• _Task objective_: Every line containing "link" should be copied out. Go through the entries and find them.

• _Working data_:
***

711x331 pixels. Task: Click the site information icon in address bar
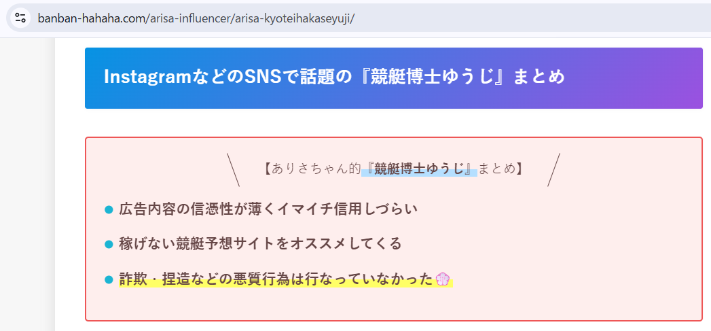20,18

***

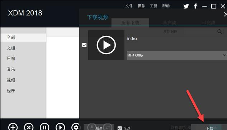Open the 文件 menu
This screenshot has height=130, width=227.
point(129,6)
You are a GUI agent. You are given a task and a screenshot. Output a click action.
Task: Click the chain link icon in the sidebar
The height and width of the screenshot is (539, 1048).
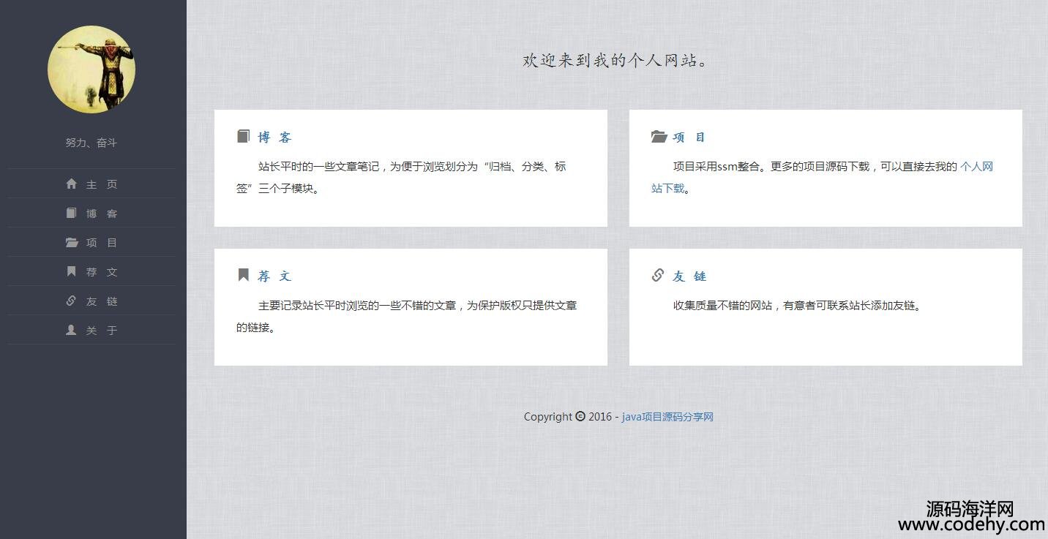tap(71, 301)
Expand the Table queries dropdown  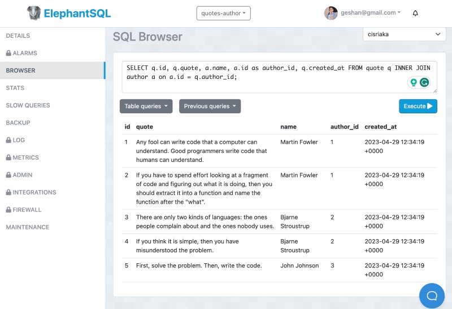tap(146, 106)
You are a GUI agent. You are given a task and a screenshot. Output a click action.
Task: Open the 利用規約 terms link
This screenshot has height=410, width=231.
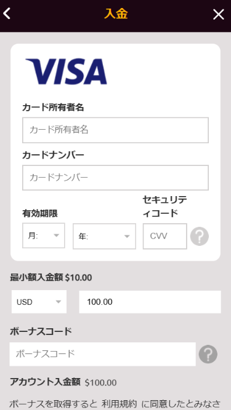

***

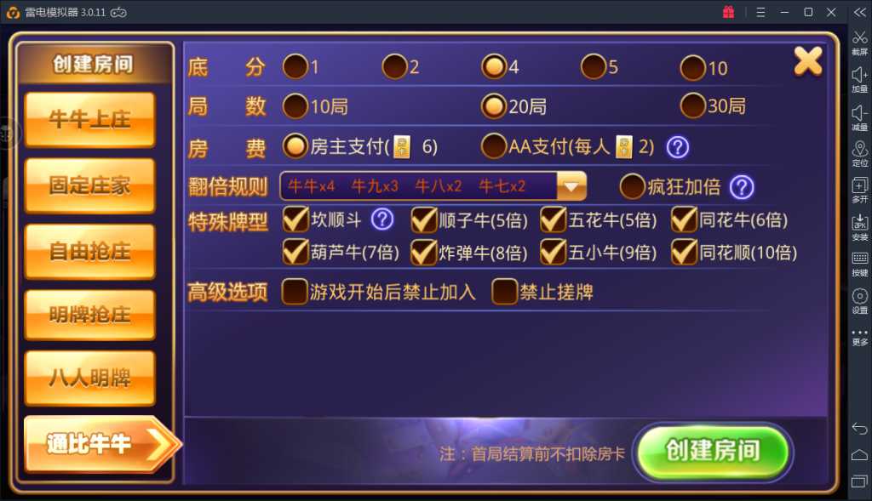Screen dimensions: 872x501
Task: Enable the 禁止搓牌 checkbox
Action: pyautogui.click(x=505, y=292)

***

• _Result for this exercise_:
Task: Click the chain link icon in the sidebar
Task: Open the 利用規約 terms link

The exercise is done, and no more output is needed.